Ajoutez-y le recul des dunes (à Zuydcoote, en une seule tempête, la dune a reculé de sept mètres en novembre 2007), et vous avez une idée du tableau.
On le sait, les falaises de la région, comme à Wissant, sont très sensibles aux phénomènes d'érosion. « Le cordon dunaire y rétrécit petit à petit. Sur la partie ouest de la commune de
Wissant, la plage a reculé de 250 mètres en 50 ans. Cinq mètres par an, c'est énorme », observe Julien Henique, responsable de la division risques naturels à la Direction régionale de
l'environnement.
D'après une étude menée par les services de l'État, 90 % des ouvrages naturels du littoral (dunes, falaises) sont en mauvais état. Et presque un tiers des ouvrages en dur comme les digues. Les
experts, on l'a encore vu lors du sommet de Copenhague, ne sont pas tous d'accord sur les chiffres mais si la tendance est acquise, le niveau de la mer va monter. Savoir de combien fixe le degré
d'urgence. « Les Flamands tablent sur 50 centimètres d'ici à 2050, c'est-à-dire demain. Nous, on l'évalue à 30 centimètres dans un siècle », note Jean Schepman, convaincu que
les Flamands « ont une plus grande sensibilité que nous au risque marin ». Ils investissent dans les protections depuis plus longtemps et y mettent beaucoup plus d'argent (lire
ci-dessous).
Il faut dire que les Hollandais ont déjà donné, et comment... : en 1953, le sud du pays avait connu de brusques inondations. 1 835 personnes étaient mortes.

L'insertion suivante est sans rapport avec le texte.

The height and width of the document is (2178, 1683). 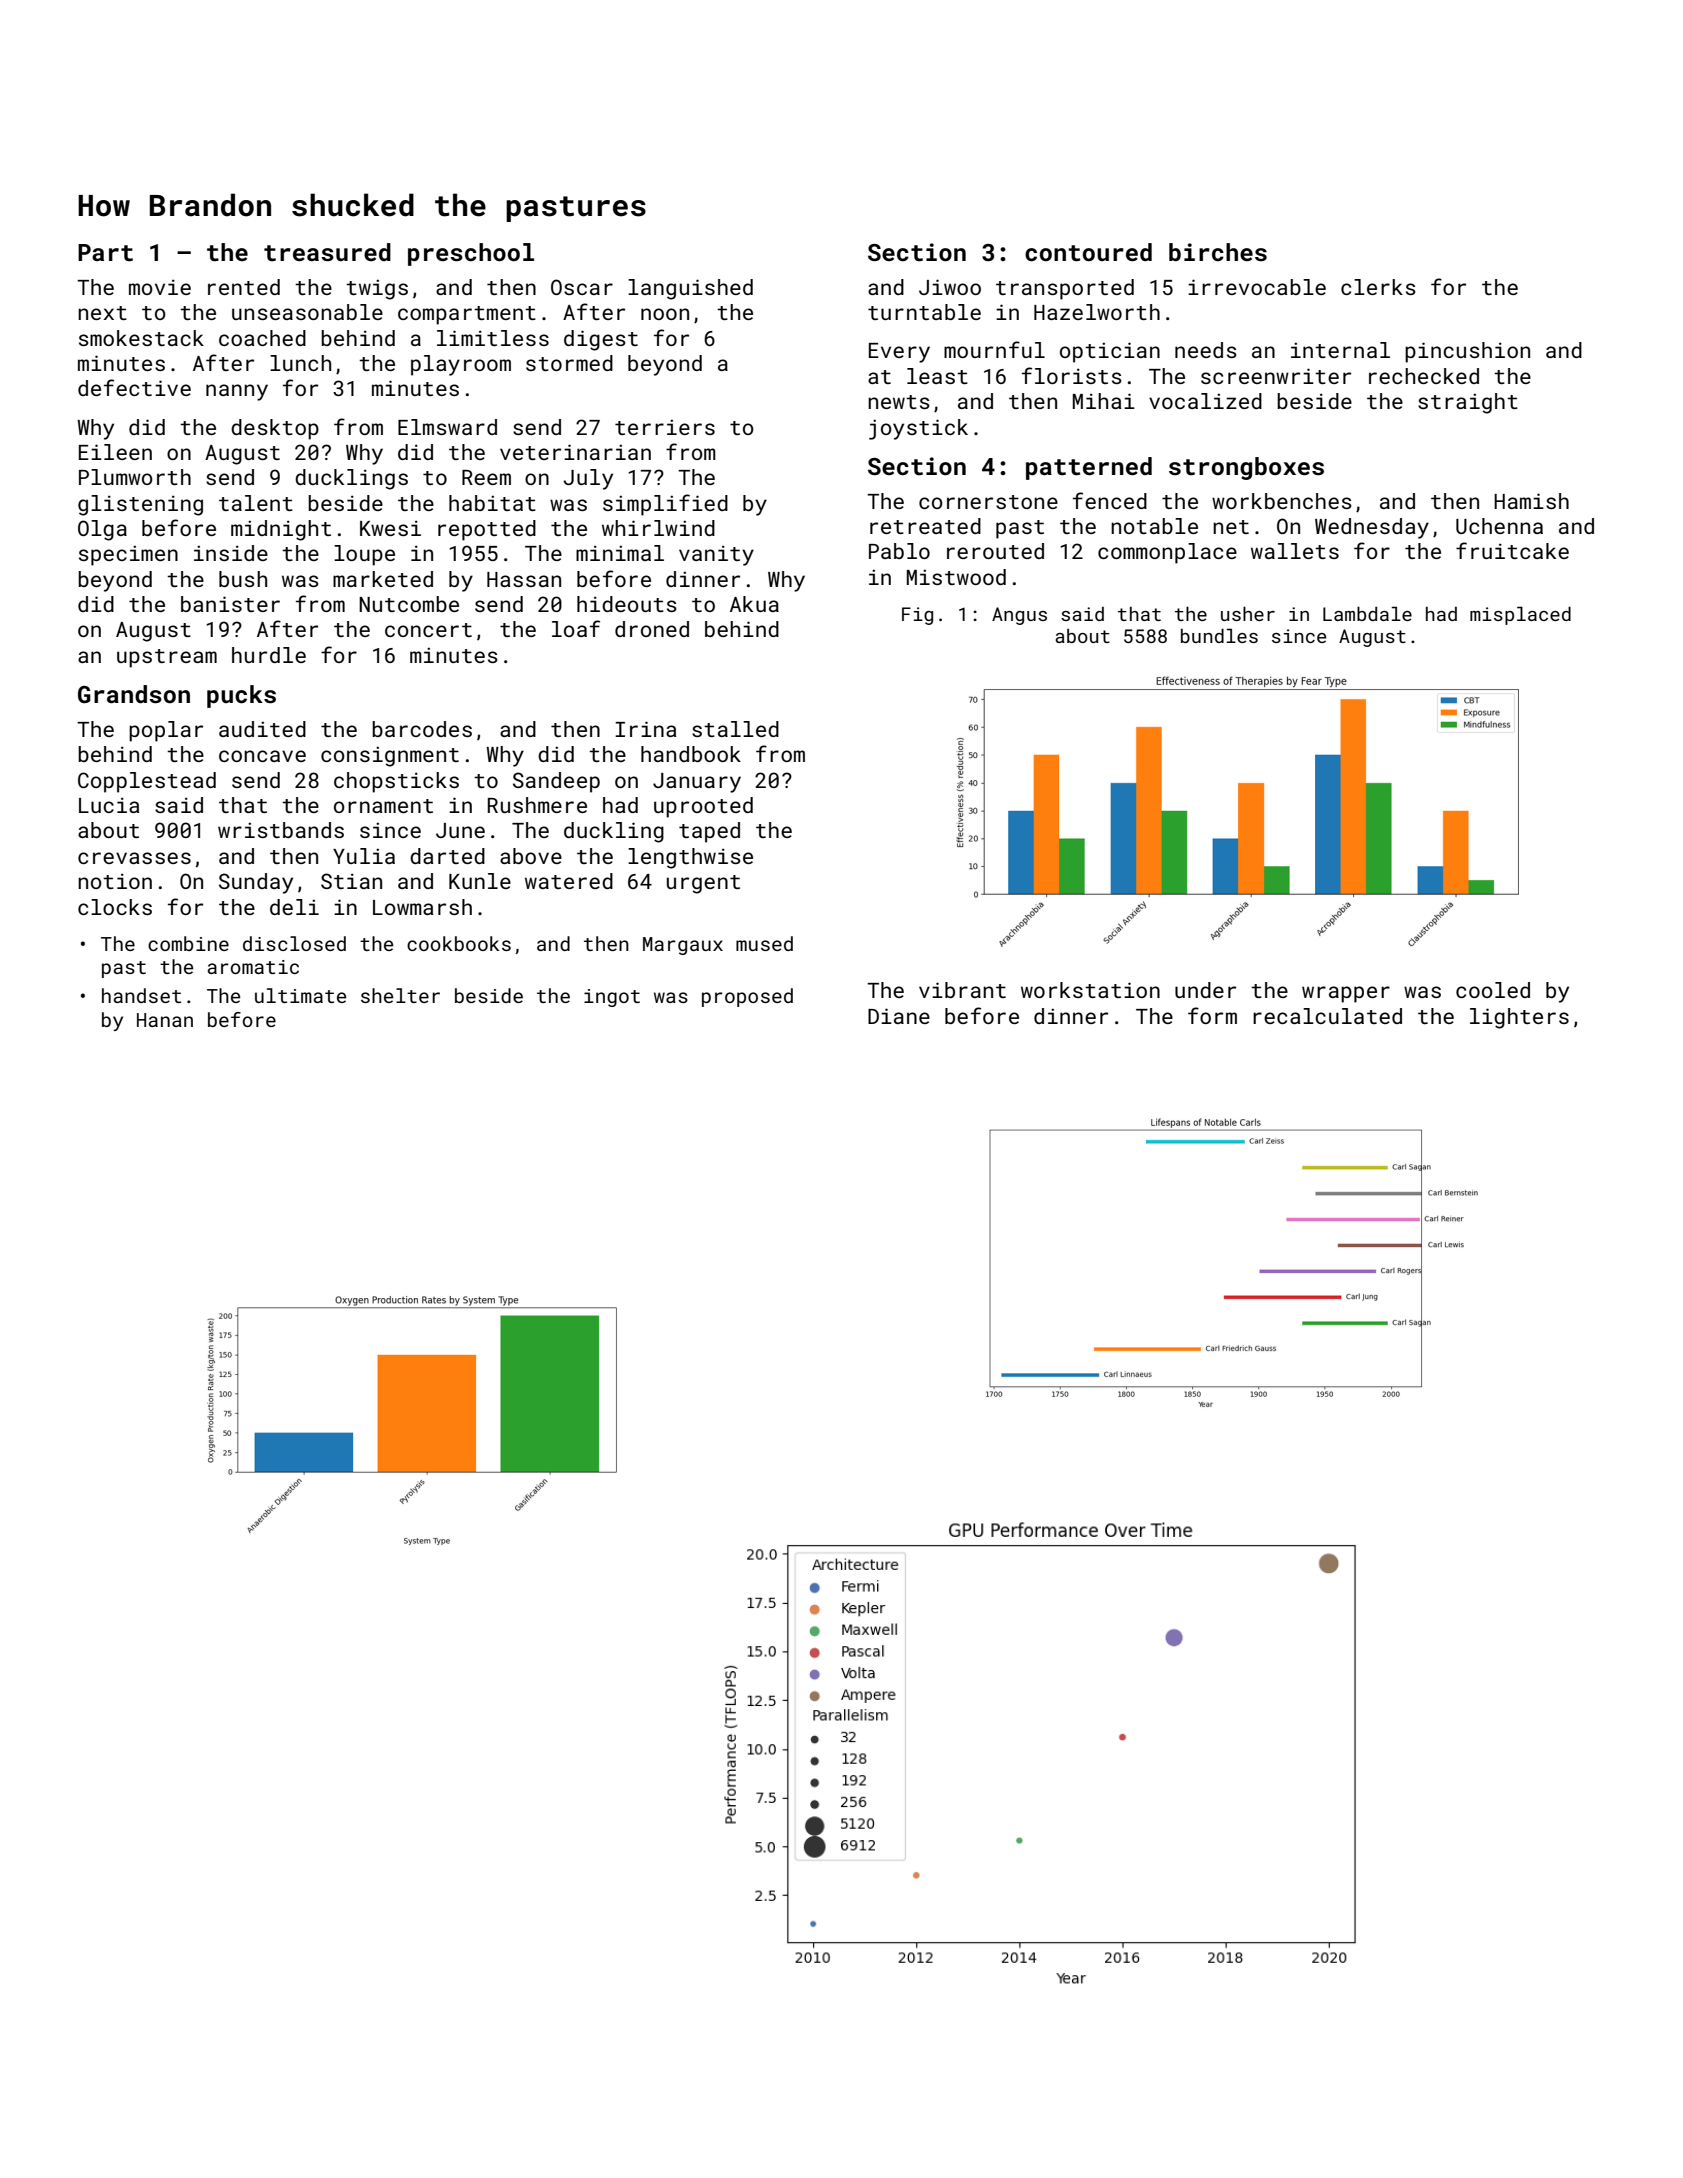 I want to click on languished, so click(x=690, y=289).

On comprend qu'ils aient pris de l'avance sur nous... wFl.T.
• Belges et Hollandais investissent déjà très lourd pour se
protéger
Un peu partout le long du littoral belge et en Hollande des travaux sont en cours pour sécuriser les côtes et lutter contre les inondations. Des investissements
énormes dictés par la nécessité de préserver d'immenses territoires. Les Pays-Bas, dont plus de la moitié des habitants vivent dans des zones situées en dessous du niveau de la mer, sont protégés
par 17 500 kilomètres de digues. « Les Pays-Bas sont le delta le plus sûr du monde », assure Charlotte Menten, une porte-parole du ministère néerlandais des Transports et de
l'Eau. Parmi les digues les plus impressionnantes, l'Afsluitdijk, au nord d'Amsterdam, longue de 32 kilomètres, date de 1932 et isole l'IJsselmeer, un lac d'eau douce, de la mer.
L'Oosterscheldekering, un dispositif anti-tempête au nord de la Belgique construit en 1986, mesure, lui, 8 kilomètres de long. Le gouvernement néerlandais veut anticiper la montée des eaux.
Un « Plan national de l'eau », d'un milliard d'euros par an jusqu'en 2100, doit être voté avant l'été. « Ça devrait nous garder les pieds au sec au moins pour les 100 années à
venir », explique Charlotte Menten, qui souligne que « 65 % du produit intérieur brut du pays est produit dans des territoires situés en dessous du niveau de la mer ». Ce
plan, qui prévoit le renforcement des protections déjà existantes, va aussi permettre des solutions innovantes. Le Rhin et la Meuse vont être élargis pour réduire les risques de crues. En
Belgique, un plan d'élévation des digues et d'élargissement du lit des rivières et canaux a été lancé après le drame de 1953 qui avait fait 18 morts en Flandre. Mais, en 1976, une
nouvelle tempête causait l'inondation de nombreuses localités. Le plan, qui devrait être achevé en 2011, va être prolongé avec notamment la création de plus vastes zones inondables sécurisées. En
parallèle, de nouveaux brise-lames seront construits en mer pour protéger la zone côtière. Ainsi, au large d'Anvers, une digue, haute de sept mètres, est en cours de construction. Et parce que la
technique ne pourra pas tout, en Hollande, des zones entières sont « dépoldérisées ». Des terres où on ne luttera plus contre l'eau, acceptant qu'elles soient inondées. Des fermes ont
été démontées et remontées plus loin. Dans un sens, là, l'eau a déjà gagné sur l'homme. wFl.T.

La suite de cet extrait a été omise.